Hosts: Chris Novak & Maya Johnson
In this episode:
• Today: biotech IPOs explode back to life, OpenEvidence AI helps crack a complex brain case, and we'll look at how AI is changing the day-to-day for Ve...
• Let's start with those IPOs. Chris, biotech h
Daily AI news for healthcare professionals. Two expert hosts cover how artificial intelligence is changing medicine, diagnostics, drug discovery, and patient care.
Chris Novak: Welcome to Pivot Health! I'm Chris—
Maya Johnson: —and I'm Maya. Let's get into it.
Chris Novak: Today: biotech IPOs explode back to life, OpenEvidence AI helps crack a complex brain case, and we'll look at how AI is changing the day-to-day for Vermont doctors.
Maya Johnson: Let's start with those IPOs. Chris, biotech has been frozen out of public markets for years. What's happening?
Chris Novak: Maya, this is massive. Four biotech companies just raised one and a half billion dollars in IPOs this month—that's the best showing since 2020. Hemab Therapeutics and Seaport Therapeutics both upsized their offerings, which means demand was through the roof.
Maya Johnson: And this matters because biotech funding has been brutal lately. When companies can't go public, they can't fund late-stage trials. That means promising drugs sit on shelves. This surge could unleash a wave of treatments that have been stuck in limbo.
Chris Novak: Exactly. I think what's really telling is the upsizing. When companies plan to raise, say, 100 million but end up raising 150 because investors are clamoring to get in? That's not just a thaw—that's heat returning to the market.
Maya Johnson: Though I'd caution listeners—we've seen false starts before. Remember early 2023? Everyone thought biotech was back, then rates stayed high and everything froze again. The real test is whether this momentum holds through summer.
Chris Novak: Fair point. But Renaissance Capital tracking the highest monthly total in five years? That's not noise, that's signal. If you're in a biotech with solid Phase 2 data, your board is probably dusting off those S-1 filings right now.
Maya Johnson: Speaking of breakthroughs, let's talk about this OpenEvidence case. A patient shows up with one hundred cerebral microhemorrhages—tiny brain bleeds. That's incredibly complex to diagnose.
Chris Novak: Yeah, and here's where it gets interesting. The clinicians used OpenEvidence's AI copilot to help work through the differential diagnosis. This isn't AI replacing doctors—it's AI as a really smart colleague who's read every medical journal ever published.
Maya Johnson: The Cureus report shows exactly how they used it—querying about causes, risk factors, treatment pathways. For something this rare, most doctors might see one case like this in their entire career. But the AI has effectively seen thousands through the literature.
Chris Novak: What strikes me is how naturally it fit into their workflow. They weren't typing prompts into ChatGPT and hoping for the best. OpenEvidence is built specifically for clinical reasoning, with citations and evidence grades.
Maya Johnson: And that's crucial for trust. When you're dealing with brain bleeds, you need to know your AI assistant isn't hallucinating. The fact they published this in a peer-reviewed journal shows real confidence in the tool's reliability.
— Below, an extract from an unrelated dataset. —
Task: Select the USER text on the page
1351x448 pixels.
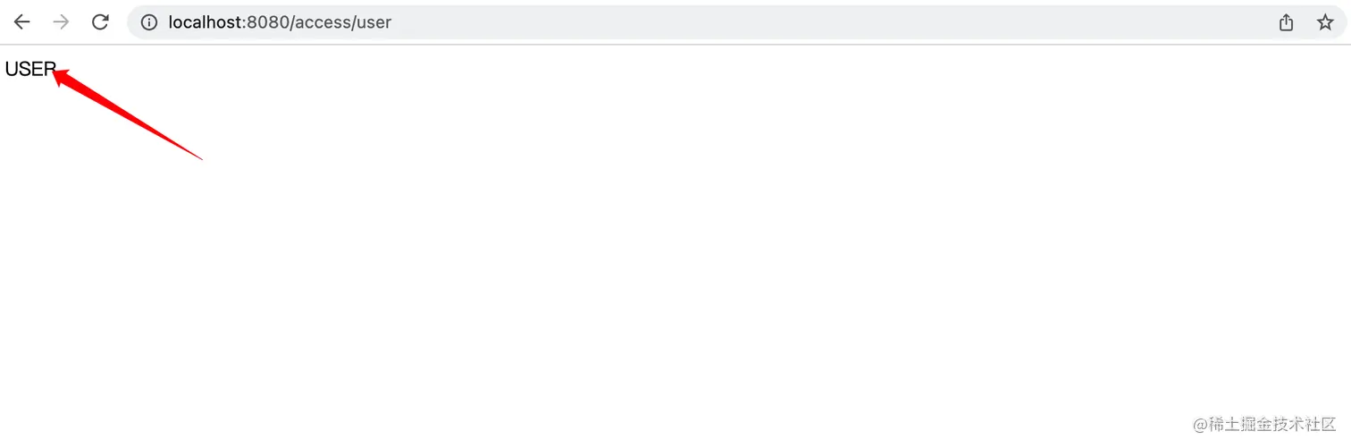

Chris Novak: I honestly think we'll look back at cases like this as the turning point—when AI went from 'interesting demo' to 'tool I use for my toughest cases.'
Maya Johnson: Now, for the reality check on AI adoption, let's look at Vermont. VTDigger did this deep dive into how AI is actually being used by doctors there, and it's way more nuanced than the hype suggests.
Chris Novak: Right, this is boots-on-the-ground reporting. They found doctors using AI for documentation, prior authorizations, even helping with differential diagnoses. But it's not this sudden revolution—it's gradual integration.
Maya Johnson: What really caught my eye was the burnout angle. Physicians told VTDigger that AI tools are giving them back hours each week. One doctor said they're actually eating dinner with their family again instead of finishing notes until 9 PM.
Chris Novak: That's huge. We talk about AI improving patient outcomes, but physician wellbeing directly impacts care quality. Burned-out doctors make more mistakes, have less empathy, and frankly, they leave medicine entirely.
Maya Johnson: Though the article also highlighted concerns—privacy, over-reliance, the learning curve. Rural Vermont practices don't have IT teams to implement these tools. It's another example of the digital divide in healthcare.
Chris Novak: True, but I'm encouraged that even in rural Vermont, adoption is happening. If AI can work there, it can work anywhere. The key seems to be starting small—maybe just automating chart notes—then building from there.
Maya Johnson: Honestly, that Vermont story might be more important than any flashy announcement. It shows AI becoming boring in the best way—just another tool that makes healthcare work better.
Chris Novak: That's your Pivot Health briefing for May 4, 2026. I'm Chris—
Maya Johnson: —and I'm Maya. See you tomorrow.